## Aim
Rewrite the listing below as a JSON array of strings with one string per line, skipping blank lines.

::::

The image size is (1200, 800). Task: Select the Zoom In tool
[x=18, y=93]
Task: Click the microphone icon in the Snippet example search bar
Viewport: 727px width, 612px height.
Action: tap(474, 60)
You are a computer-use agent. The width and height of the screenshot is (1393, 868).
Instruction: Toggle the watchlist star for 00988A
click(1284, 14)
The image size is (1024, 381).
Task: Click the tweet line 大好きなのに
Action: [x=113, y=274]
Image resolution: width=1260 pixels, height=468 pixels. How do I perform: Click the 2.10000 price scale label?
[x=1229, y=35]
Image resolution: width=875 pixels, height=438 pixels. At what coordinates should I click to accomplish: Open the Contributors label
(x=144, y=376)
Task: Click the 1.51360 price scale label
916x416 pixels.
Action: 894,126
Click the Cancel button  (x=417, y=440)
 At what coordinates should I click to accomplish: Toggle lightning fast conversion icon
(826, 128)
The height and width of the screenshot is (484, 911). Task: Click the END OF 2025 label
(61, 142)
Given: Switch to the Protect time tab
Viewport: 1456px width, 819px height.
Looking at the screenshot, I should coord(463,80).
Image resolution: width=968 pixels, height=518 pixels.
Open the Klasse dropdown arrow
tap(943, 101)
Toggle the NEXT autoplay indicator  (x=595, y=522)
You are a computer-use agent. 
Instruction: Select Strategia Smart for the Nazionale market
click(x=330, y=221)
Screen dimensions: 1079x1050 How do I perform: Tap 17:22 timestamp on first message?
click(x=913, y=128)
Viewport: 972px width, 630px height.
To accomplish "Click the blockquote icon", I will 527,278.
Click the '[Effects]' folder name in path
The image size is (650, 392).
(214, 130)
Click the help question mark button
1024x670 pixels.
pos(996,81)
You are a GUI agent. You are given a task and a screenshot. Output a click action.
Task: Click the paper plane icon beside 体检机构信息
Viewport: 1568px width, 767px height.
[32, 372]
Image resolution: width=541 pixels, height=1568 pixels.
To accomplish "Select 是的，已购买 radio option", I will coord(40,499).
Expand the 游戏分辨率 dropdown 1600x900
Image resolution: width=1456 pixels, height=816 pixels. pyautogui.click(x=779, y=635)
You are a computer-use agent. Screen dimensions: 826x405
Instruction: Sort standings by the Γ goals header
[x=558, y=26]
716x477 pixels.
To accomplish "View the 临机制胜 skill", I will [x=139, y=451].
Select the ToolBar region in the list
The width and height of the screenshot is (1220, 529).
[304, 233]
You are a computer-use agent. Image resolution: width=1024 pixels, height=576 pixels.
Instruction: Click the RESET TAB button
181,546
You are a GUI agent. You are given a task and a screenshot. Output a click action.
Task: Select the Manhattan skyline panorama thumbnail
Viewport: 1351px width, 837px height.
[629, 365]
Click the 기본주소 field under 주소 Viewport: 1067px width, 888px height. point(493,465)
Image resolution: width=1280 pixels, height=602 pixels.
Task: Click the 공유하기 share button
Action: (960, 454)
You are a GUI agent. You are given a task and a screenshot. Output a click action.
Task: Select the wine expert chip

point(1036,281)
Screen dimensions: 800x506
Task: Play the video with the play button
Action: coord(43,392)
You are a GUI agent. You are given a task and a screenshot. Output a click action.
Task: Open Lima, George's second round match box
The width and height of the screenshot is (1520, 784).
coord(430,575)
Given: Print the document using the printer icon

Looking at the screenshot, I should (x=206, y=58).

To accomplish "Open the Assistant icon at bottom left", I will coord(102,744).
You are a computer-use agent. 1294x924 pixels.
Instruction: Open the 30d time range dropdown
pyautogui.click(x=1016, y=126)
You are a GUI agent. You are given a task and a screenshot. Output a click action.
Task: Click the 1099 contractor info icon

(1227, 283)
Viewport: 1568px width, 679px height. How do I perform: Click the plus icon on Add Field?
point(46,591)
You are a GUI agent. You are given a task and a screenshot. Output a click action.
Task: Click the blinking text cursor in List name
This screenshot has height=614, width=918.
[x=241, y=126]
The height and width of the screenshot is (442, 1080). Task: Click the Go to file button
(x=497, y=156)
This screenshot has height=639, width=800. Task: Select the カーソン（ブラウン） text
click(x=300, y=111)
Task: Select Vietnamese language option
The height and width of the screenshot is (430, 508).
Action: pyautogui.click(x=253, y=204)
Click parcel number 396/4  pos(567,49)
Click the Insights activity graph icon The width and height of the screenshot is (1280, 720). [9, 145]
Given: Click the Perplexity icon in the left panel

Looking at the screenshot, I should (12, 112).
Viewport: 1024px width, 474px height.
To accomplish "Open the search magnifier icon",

::::

## Result of the task
[
  "The image size is (1200, 800). Task: Select the Zoom In tool",
  "[x=18, y=93]",
  "Task: Click the microphone icon in the Snippet example search bar",
  "Viewport: 727px width, 612px height.",
  "Action: tap(474, 60)",
  "You are a computer-use agent. The width and height of the screenshot is (1393, 868).",
  "Instruction: Toggle the watchlist star for 00988A",
  "click(1284, 14)",
  "The image size is (1024, 381).",
  "Task: Click the tweet line 大好きなのに",
  "Action: [x=113, y=274]",
  "Image resolution: width=1260 pixels, height=468 pixels. How do I perform: Click the 2.10000 price scale label?",
  "[x=1229, y=35]",
  "Image resolution: width=875 pixels, height=438 pixels. At what coordinates should I click to accomplish: Open the Contributors label",
  "(x=144, y=376)",
  "Task: Click the 1.51360 price scale label",
  "916x416 pixels.",
  "Action: 894,126",
  "Click the Cancel button  (x=417, y=440)",
  " At what coordinates should I click to accomplish: Toggle lightning fast conversion icon",
  "(826, 128)",
  "The height and width of the screenshot is (484, 911). Task: Click the END OF 2025 label",
  "(61, 142)",
  "Given: Switch to the Protect time tab",
  "Viewport: 1456px width, 819px height.",
  "Looking at the screenshot, I should coord(463,80).",
  "Image resolution: width=968 pixels, height=518 pixels.",
  "Open the Klasse dropdown arrow",
  "tap(943, 101)",
  "Toggle the NEXT autoplay indicator  (x=595, y=522)",
  "You are a computer-use agent. ",
  "Instruction: Select Strategia Smart for the Nazionale market",
  "click(x=330, y=221)",
  "Screen dimensions: 1079x1050 How do I perform: Tap 17:22 timestamp on first message?",
  "click(x=913, y=128)",
  "Viewport: 972px width, 630px height.",
  "To accomplish \"Click the blockquote icon\", I will 527,278.",
  "Click the '[Effects]' folder name in path",
  "The image size is (650, 392).",
  "(214, 130)",
  "Click the help question mark button",
  "1024x670 pixels.",
  "pos(996,81)",
  "You are a GUI agent. You are given a task and a screenshot. Output a click action.",
  "Task: Click the paper plane icon beside 体检机构信息",
  "Viewport: 1568px width, 767px height.",
  "[32, 372]",
  "Image resolution: width=541 pixels, height=1568 pixels.",
  "To accomplish \"Select 是的，已购买 radio option\", I will coord(40,499).",
  "Expand the 游戏分辨率 dropdown 1600x900",
  "Image resolution: width=1456 pixels, height=816 pixels. pyautogui.click(x=779, y=635)",
  "You are a computer-use agent. Screen dimensions: 826x405",
  "Instruction: Sort standings by the Γ goals header",
  "[x=558, y=26]",
  "716x477 pixels.",
  "To accomplish \"View the 临机制胜 skill\", I will [x=139, y=451].",
  "Select the ToolBar region in the list",
  "The width and height of the screenshot is (1220, 529).",
  "[304, 233]",
  "You are a computer-use agent. Image resolution: width=1024 pixels, height=576 pixels.",
  "Instruction: Click the RESET TAB button",
  "181,546",
  "You are a GUI agent. You are given a task and a screenshot. Output a click action.",
  "Task: Select the Manhattan skyline panorama thumbnail",
  "Viewport: 1351px width, 837px height.",
  "[629, 365]",
  "Click the 기본주소 field under 주소 Viewport: 1067px width, 888px height. point(493,465)",
  "Image resolution: width=1280 pixels, height=602 pixels.",
  "Task: Click the 공유하기 share button",
  "Action: (960, 454)",
  "You are a GUI agent. You are given a task and a screenshot. Output a click action.",
  "Task: Select the wine expert chip",
  "point(1036,281)",
  "Screen dimensions: 800x506",
  "Task: Play the video with the play button",
  "Action: coord(43,392)",
  "You are a GUI agent. You are given a task and a screenshot. Output a click action.",
  "Task: Open Lima, George's second round match box",
  "The width and height of the screenshot is (1520, 784).",
  "coord(430,575)",
  "Given: Print the document using the printer icon",
  "Looking at the screenshot, I should (x=206, y=58).",
  "To accomplish \"Open the Assistant icon at bottom left\", I will coord(102,744).",
  "You are a computer-use agent. 1294x924 pixels.",
  "Instruction: Open the 30d time range dropdown",
  "pyautogui.click(x=1016, y=126)",
  "You are a GUI agent. You are given a task and a screenshot. Output a click action.",
  "Task: Click the 1099 contractor info icon",
  "(1227, 283)",
  "Viewport: 1568px width, 679px height. How do I perform: Click the plus icon on Add Field?",
  "point(46,591)",
  "You are a GUI agent. You are given a task and a screenshot. Output a click action.",
  "Task: Click the blinking text cursor in List name",
  "This screenshot has height=614, width=918.",
  "[x=241, y=126]",
  "The height and width of the screenshot is (442, 1080). Task: Click the Go to file button",
  "(x=497, y=156)",
  "This screenshot has height=639, width=800. Task: Select the カーソン（ブラウン） text",
  "click(x=300, y=111)",
  "Task: Select Vietnamese language option",
  "The height and width of the screenshot is (430, 508).",
  "Action: pyautogui.click(x=253, y=204)",
  "Click parcel number 396/4  pos(567,49)",
  "Click the Insights activity graph icon The width and height of the screenshot is (1280, 720). [9, 145]",
  "Given: Click the Perplexity icon in the left panel",
  "Looking at the screenshot, I should (12, 112).",
  "Viewport: 1024px width, 474px height.",
  "To accomplish \"Open the search magnifier icon\","
]